That is false. There was no rule in the last decade under which they would have made the ballot. The rule, based on the law of Virginia, requires, and has required, 10,000 valid signatures of registered voters, with 400 in each congressional district.
Two conservative candidates failed to even collect 10,000 signatures. Two other conservative candidates failed to collect 10,000 valid signatures.
You can keep SAYING that the rules changed, but it is false.
“That is false. There was no rule in the last decade under which they would have made the ballot.

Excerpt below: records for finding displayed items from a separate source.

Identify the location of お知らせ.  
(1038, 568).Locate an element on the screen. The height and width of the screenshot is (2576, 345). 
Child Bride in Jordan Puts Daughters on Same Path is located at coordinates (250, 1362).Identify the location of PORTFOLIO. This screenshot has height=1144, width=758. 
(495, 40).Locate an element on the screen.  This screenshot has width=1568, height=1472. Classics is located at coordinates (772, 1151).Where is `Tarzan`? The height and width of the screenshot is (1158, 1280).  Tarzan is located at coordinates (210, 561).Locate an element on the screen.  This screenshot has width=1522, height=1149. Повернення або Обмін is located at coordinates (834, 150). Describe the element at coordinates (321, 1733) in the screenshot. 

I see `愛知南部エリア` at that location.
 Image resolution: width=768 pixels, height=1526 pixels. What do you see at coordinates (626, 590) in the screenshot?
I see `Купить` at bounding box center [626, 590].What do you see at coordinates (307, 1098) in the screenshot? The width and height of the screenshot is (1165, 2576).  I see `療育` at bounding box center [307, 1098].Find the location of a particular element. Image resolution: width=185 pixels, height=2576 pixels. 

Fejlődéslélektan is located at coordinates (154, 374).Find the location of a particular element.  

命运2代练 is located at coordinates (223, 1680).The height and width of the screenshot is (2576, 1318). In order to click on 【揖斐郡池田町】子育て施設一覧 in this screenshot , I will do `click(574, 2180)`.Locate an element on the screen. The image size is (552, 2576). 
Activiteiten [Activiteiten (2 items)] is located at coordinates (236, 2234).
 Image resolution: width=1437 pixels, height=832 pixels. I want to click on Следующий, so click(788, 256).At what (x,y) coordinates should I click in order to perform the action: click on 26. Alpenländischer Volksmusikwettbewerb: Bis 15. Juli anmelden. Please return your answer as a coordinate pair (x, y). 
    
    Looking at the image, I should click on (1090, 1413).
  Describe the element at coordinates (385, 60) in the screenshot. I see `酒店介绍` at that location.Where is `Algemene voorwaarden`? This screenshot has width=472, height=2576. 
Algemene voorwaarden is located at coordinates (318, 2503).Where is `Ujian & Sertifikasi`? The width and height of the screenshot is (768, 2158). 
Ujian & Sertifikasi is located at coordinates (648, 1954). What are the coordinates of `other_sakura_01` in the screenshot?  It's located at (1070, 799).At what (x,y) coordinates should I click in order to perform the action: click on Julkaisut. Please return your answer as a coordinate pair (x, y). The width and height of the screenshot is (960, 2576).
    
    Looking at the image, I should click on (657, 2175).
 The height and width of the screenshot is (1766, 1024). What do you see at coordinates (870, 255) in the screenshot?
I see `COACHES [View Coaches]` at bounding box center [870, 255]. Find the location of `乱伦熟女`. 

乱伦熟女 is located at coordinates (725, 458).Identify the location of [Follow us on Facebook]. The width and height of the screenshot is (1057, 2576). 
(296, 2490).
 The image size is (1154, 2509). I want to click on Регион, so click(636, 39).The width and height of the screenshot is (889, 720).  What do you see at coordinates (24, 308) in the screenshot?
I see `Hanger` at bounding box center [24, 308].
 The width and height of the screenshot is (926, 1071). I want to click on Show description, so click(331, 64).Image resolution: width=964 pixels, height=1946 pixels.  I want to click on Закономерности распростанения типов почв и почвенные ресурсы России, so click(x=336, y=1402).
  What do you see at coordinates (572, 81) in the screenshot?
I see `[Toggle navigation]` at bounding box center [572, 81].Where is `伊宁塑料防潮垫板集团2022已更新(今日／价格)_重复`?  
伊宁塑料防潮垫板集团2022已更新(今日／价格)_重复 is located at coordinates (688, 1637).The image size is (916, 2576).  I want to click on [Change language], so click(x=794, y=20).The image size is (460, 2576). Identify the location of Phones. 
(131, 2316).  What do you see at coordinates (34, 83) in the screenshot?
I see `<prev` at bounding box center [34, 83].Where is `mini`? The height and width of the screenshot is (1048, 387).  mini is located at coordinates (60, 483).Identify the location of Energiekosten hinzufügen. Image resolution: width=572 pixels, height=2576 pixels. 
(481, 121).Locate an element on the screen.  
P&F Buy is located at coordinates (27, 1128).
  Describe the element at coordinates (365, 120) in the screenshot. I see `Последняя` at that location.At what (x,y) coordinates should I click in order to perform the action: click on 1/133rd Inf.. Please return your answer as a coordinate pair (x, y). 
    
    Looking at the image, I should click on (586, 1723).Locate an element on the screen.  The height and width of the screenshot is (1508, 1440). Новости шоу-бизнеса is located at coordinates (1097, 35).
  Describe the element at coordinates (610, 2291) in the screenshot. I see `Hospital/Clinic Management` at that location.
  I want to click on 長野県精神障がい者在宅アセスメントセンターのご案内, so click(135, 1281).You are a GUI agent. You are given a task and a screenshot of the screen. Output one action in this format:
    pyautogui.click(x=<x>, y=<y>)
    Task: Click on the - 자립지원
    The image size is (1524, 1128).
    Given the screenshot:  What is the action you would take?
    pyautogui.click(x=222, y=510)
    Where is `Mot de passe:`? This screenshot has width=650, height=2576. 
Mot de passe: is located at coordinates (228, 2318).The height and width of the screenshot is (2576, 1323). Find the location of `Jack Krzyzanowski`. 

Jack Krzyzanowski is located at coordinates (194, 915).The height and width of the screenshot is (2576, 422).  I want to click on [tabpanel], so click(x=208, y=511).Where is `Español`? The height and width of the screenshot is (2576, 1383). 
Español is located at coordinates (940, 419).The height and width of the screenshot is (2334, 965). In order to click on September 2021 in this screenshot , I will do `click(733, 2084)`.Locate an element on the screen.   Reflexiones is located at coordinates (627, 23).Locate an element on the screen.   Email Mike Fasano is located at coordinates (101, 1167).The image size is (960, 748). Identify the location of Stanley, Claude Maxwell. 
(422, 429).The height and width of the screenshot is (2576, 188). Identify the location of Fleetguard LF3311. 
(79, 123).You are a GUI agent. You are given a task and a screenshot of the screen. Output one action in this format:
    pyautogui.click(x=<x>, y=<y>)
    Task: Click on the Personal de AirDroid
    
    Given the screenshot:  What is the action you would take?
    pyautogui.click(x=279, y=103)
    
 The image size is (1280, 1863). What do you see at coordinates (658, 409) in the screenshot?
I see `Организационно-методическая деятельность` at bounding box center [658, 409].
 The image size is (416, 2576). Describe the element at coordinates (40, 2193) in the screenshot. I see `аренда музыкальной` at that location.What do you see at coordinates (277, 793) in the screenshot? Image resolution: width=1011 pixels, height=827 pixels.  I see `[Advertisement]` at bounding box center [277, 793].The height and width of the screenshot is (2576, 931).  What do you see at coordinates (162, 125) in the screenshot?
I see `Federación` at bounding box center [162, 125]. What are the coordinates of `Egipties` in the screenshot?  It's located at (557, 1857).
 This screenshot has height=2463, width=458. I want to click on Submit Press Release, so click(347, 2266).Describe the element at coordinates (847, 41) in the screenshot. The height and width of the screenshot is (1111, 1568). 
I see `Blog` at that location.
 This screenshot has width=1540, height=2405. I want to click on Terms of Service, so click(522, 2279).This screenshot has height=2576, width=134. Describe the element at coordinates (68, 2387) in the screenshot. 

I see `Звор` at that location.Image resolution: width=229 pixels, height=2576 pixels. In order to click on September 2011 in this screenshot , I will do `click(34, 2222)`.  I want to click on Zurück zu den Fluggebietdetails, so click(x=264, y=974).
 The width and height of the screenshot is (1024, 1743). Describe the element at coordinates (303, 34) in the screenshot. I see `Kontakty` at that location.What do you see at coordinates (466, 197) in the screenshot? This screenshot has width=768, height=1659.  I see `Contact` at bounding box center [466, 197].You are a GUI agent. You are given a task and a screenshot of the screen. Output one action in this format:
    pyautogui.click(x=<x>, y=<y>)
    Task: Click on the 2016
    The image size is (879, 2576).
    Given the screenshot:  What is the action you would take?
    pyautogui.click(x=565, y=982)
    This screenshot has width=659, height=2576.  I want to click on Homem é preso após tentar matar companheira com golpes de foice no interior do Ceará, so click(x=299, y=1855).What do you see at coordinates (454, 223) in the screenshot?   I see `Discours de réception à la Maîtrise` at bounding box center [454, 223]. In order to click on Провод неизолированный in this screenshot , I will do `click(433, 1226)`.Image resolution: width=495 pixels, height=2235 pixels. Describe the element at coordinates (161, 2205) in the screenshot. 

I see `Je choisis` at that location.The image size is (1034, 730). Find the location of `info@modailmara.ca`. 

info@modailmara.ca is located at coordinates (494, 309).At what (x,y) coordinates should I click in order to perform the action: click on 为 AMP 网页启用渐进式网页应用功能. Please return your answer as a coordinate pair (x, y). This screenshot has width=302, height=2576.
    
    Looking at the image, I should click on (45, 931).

The rule, based on the law of Virginia, requires, and has required, 10,000 valid signatures of registered voters, with 400 in each congressional district.”
“...prior to the 2012 elections it was Republican party policy in Virginia to simply deem any candidate that brought in ten thousand raw signatures as having met the primary ballot requirements under Virginian state election law. So, for example, Alan Keyes (a popular negative example for people making the any competent campaign argument) apparently did not actually have his petitions checked in 2000 and 2008; absent going back and looking at the paperwork (assuming that it even still exists), theres no way to tell whether he would have survived the scrutiny of 2012. And thats true of every other candidate who has appeared on the primary ballot in Virginia. None of them qualify for an apples-to-apples comparison and this remains true no matter how many signatures were collected. If you know that your signatures will not be checked if you get above 10K, you are simply operating in a fundamentally different environment than one where you know that your signatures will be checked.”